As I stated above, anomaly detection and alerts are table stakes for NDR offerings. But what if there is something specific on your network that you want to zero in on?

If you simply wanted to get alerted when a specific network flow pattern occurs, a typical NDR tool might struggle. They lean on ML-based anomaly detection or signature-based rules, and while that catches a lot, there’s a lot it can miss. Simple customizations may not be so simple.

Nomic’s Insight NDR allows you to create a custom signal for specific network traffic, so you can be alerted and take action on unique situations that might only apply to your network. Forget about sophisticated ML/AI detections: What if you just want to know, unequivocally, if a specific secure subnet on your network ever talks outbound to a foreign IP address?

Nomic HQ lets you pivot off Insight’s enriched Network Flows, and create signals based on metrics that go way above and beyond the basic “five-tuple”, including geolocation, flow size, application protocol, Autonomous System Number (ASN), and more.

Don’t Leave Basic NDR Capabilities on the Table

Investing in the right network detection and response provider takes time and intentionality.
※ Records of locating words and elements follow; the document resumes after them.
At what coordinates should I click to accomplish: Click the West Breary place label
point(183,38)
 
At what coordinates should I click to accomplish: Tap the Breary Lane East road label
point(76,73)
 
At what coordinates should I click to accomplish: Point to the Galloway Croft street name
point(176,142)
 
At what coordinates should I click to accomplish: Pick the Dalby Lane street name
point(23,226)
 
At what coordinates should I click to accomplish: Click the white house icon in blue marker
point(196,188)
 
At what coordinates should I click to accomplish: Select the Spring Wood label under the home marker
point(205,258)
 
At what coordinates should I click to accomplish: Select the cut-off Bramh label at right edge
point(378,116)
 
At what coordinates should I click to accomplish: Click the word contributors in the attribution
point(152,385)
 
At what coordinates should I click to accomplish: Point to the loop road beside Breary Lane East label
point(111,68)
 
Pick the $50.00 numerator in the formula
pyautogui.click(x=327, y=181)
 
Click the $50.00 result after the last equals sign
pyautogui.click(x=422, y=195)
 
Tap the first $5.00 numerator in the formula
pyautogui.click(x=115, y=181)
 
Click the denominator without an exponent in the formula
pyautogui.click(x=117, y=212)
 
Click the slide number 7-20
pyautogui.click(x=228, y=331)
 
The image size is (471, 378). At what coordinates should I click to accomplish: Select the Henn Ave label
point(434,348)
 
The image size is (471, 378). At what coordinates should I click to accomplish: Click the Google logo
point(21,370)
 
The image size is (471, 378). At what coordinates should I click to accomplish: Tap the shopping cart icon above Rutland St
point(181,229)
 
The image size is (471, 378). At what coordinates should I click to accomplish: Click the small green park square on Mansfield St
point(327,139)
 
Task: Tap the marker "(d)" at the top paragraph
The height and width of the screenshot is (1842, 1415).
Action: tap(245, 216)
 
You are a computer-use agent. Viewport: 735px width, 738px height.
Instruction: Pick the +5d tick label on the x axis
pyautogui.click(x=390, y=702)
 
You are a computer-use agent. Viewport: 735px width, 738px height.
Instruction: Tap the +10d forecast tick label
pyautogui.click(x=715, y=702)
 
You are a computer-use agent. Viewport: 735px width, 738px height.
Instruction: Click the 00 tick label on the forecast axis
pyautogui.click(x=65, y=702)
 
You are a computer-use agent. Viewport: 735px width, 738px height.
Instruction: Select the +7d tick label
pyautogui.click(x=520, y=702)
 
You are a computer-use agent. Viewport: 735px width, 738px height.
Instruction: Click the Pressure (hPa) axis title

Make sure you get the most NDR has to offer by choosing an NDR vendor that, at the very least, doesn’t leave any basic benefits on the table:

  • Full network visibility and anomaly detection capability
  • Access to previous threat events and network flows for analysis, investigation, and context.
  • Customizable network-specific searches and signals that fit your organization’s strategy, not just general NDR specs.